You can see that the standard library implementations have some pretty
severe latency spikes. This is more readily visible through a timeline
latency plot (`misc/vroom.plt`):

![latency spikes on resize](https://raw.githubusercontent.com/jonhoo/atone/master/misc/vroom.png)

Resizes happen less frequently as the vector grows, but they also take
longer _when_ they occur. With atone, those spikes are mostly gone.

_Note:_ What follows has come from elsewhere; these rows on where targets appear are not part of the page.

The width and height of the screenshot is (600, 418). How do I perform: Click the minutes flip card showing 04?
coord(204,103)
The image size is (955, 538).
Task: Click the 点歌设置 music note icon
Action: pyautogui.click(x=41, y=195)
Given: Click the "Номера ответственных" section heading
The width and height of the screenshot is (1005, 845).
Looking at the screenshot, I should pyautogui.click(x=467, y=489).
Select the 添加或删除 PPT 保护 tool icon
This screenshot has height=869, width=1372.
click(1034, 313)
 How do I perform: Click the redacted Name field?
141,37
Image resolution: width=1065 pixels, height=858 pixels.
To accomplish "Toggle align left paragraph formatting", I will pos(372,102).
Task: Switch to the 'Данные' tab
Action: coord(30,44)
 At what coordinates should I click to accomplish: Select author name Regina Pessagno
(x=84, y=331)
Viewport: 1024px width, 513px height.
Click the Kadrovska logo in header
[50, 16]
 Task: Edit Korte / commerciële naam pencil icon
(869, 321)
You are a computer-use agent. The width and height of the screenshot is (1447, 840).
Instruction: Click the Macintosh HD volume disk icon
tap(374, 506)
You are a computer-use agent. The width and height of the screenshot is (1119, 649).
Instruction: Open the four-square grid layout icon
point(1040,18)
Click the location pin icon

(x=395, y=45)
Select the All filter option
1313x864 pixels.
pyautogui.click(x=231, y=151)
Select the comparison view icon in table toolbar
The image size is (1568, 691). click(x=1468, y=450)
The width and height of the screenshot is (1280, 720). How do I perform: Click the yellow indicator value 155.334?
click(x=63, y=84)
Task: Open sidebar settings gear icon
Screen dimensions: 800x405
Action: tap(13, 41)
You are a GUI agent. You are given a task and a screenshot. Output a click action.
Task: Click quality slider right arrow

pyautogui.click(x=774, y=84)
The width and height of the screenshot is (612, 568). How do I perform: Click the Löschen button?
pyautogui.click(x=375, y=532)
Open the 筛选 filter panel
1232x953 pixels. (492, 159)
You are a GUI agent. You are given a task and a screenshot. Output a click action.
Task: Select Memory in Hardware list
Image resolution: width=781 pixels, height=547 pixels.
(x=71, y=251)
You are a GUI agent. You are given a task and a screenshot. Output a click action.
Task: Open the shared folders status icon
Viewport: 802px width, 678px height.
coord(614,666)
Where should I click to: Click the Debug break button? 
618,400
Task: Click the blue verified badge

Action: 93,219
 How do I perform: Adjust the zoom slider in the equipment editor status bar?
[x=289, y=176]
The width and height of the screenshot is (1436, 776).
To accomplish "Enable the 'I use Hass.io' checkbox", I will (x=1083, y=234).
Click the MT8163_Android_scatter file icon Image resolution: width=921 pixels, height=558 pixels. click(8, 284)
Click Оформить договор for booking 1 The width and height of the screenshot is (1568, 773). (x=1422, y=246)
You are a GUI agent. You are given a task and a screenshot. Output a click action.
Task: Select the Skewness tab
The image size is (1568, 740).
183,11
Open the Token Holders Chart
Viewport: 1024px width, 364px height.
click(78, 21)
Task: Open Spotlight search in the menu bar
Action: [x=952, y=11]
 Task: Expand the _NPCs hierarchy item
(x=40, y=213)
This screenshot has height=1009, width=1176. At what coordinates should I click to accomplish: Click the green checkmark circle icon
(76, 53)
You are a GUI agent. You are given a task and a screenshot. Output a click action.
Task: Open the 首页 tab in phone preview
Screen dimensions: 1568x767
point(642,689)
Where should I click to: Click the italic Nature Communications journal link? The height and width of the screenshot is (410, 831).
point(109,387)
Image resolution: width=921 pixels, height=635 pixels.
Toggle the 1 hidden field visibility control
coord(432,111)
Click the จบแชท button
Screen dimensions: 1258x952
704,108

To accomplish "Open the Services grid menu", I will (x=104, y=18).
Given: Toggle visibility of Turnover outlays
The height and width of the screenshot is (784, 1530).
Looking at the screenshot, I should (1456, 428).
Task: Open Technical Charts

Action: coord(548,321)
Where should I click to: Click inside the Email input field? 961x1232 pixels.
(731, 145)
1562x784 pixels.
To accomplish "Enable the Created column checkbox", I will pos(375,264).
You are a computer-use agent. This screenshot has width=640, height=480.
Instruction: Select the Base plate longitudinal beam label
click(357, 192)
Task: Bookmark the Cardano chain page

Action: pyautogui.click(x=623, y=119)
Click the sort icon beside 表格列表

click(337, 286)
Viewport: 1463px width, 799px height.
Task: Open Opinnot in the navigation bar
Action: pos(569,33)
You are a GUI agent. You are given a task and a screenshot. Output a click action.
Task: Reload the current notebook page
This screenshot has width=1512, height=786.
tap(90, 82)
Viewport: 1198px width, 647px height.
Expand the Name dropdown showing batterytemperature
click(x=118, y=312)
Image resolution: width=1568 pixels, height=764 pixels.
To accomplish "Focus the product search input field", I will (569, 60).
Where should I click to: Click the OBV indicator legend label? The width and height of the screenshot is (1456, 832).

## A note on in-place resizing

Some memory allocators have an API for increasing the size of an
allocation _in-place_. This operation doesn't always succeed, in which
case it falls back to a regular allocation plus a `memcpy`, but when it
does, the resize is basically free. `Vec` and `VecDeque` are
occasionally able to take advantage of this kind of in-place resizing,
whereas `atone::Vc` is not.

In practice, you are unlikely to get in-place resizing for vectors that
fit the use-case for `atone::Vc`. If the running application continues
to allocate memory elsewhere, chances are _something_ will get allocated
in the space on the heap after the current backing memory for the
vector, in which case in-place reallocation isn't possible.

`Vec` specifically also has a further optimization (I'm not sure what
it's called), in which it can perform in-place resizing even when the
allocation is surrounded on the heap. I assume that this involves some
memory remapping trickery. This only works on particular allocators
though (it does not work with `jemalloc` for example).

## Implementation

atone is backed by two `VecDeque`s. One is the "current" vector, and one
holds any leftovers from the last resize. Logically, the leftovers are
treated as the head of the vector, and the current vector is treated as
the tail. The "incremental" piece on push is then implemented by popping
elements from the leftovers and pushing them onto the front of the
current vector. It's this shifting, combined with the need to support
`push`, that made me go with `VecDeque`, since with a `Vec`, pushing to
the front would have to shift all the elements.

atone aims to stick as closely to `Vec` and `VecDeque` as it can, both
in terms of code and API. `src/lib.rs` is virtually
identical to [`src/liballoc/collections/vec_deque.rs` in `std`][src] (I
encourage you to diff them!).

## Why "atone"?

We make the vector atone with more expensive pushes for the sin it committed by resizing..?

[significant spikes]: https://twitter.com/jonhoo/status/1277618908355313670
[src]: https://github.com/rust-lang/rust/blob/master/src/liballoc/collections/vec_deque.rs

## License

Licensed under either of

 * Apache License, Version 2.0
   ([LICENSE-APACHE]LICENSE-APACHE or http://www.apache.org/licenses/LICENSE-2.0)
 * MIT license
   ([LICENSE-MIT]LICENSE-MIT or http://opensource.org/licenses/MIT)

at your option.

## Contribution

Unless you explicitly state otherwise, any contribution intentionally submitted
for inclusion in the work by you, as defined in the Apache-2.0 license, shall be
dual licensed as above, without any additional terms or conditions.